I've also noticed the archetype for an INFP being a person who heals instead of champions over. I've had fallouts with other types, and spilled profanity when I've gotten angry to the point of some physical violence (mostly with my family who were the ones made way for that sort of environment). Like I remember hitting someone after calling him a vulgar c-word or f-word and threatening to kick his a-word, when he started talking about 'doing it' with my sister to get on my nerves.
I've also had an encounter with some random hill billy like kids who were shouting at random strangers with profanity, so I shouted at them with profanity so they'd stop. They tried to get me to fight them but I didn't but I would have I guess, since it matched who I was 'being' at that moment. What I mean by all this is, I've had the urge to disregard feeling and champion over people for the situation's sake and values' sake I guess.
At times people can really get me angry, especially people who like to be cold and hard and logical straight in my face whenever I make a mistake, and I'm not afraid of yelling out at them or being "mean" which is something I've been accused of. This makes me wonder whether I'm INFP, because I've hurt people very deeply when it comes to emotions, but I feel that shame of doing it. And I feel as though I'm just narcissistic for being like that. That's not very INFP to cause conflict as response to the immense pain I feel, for random things that I wish I couldn't.
This also reflects off as a stark pessimism for humanity and neuroticism, where I get monotone-version over everything and reflect nothing but concentrated negativity. I would also allow myself to 'hate' on things that shouldn't be hated merely for the sake of it, in a social situation.

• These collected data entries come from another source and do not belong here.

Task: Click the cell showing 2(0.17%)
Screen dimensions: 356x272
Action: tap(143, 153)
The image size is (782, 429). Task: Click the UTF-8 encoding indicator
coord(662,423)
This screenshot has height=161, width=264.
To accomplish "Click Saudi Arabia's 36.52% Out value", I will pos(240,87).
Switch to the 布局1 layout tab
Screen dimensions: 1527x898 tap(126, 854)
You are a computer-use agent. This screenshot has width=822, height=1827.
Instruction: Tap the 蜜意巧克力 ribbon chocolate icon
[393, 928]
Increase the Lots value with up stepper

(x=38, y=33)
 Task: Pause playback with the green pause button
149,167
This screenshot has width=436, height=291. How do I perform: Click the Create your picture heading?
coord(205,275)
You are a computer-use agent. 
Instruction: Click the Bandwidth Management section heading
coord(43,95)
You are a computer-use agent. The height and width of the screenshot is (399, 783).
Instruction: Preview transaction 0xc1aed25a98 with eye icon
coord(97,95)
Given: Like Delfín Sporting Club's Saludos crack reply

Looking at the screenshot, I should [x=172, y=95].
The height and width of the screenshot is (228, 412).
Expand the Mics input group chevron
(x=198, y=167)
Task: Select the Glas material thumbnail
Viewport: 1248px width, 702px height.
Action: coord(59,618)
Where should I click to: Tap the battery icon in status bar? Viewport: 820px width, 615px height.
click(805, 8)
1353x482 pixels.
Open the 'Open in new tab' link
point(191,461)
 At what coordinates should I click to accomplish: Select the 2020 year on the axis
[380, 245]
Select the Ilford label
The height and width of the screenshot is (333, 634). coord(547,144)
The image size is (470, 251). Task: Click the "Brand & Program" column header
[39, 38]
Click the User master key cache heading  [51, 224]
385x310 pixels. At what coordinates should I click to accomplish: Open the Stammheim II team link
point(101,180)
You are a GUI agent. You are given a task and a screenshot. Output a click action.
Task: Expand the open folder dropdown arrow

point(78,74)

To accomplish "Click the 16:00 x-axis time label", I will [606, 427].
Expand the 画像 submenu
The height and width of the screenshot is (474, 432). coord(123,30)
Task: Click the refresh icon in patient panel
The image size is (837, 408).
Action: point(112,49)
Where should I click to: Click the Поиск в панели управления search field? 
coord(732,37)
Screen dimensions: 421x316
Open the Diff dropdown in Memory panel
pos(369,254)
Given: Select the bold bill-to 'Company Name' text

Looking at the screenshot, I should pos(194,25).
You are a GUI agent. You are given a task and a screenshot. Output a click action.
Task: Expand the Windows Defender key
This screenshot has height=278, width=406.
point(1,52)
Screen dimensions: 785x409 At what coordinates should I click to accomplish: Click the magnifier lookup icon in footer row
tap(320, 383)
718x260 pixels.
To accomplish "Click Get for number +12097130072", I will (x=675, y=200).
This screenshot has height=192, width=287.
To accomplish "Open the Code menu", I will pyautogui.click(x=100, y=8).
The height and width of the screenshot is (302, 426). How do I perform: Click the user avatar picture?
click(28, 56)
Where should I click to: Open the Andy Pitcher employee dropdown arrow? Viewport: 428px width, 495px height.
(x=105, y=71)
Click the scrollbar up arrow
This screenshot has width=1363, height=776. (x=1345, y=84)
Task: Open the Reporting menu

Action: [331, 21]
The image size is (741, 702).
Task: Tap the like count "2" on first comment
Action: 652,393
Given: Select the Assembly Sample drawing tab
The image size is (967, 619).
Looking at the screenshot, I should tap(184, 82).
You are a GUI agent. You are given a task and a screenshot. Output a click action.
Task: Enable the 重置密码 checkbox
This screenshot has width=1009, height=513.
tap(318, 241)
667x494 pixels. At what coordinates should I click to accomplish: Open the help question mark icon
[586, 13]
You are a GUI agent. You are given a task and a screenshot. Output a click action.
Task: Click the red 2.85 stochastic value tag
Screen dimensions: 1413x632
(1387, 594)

Like I would be all scornful of some kids talking a bit loudly on the bus.
Practically the most annoying thing would be how instead of being an INFP and caving into myself, I get on the offense in all the wrong ways, and show scorn or bitterness and talk profanity or cold words that people notice out to be waayy to harsh as well.... if you get what i mean. (a good example was where I said "hilly billy kids" almost out of habit or something, instead of just calling them randoms or whatever... and an example of me doing unINFP things out of habit, is like when I use directing communication whenever something small comes up, like a guy starts tapping on my chair, who's sitting behind me, I'd turn around, tense up and go "Could you stop that... please" coldly... )
Am I a healthy MBTI type or am I alone on this one?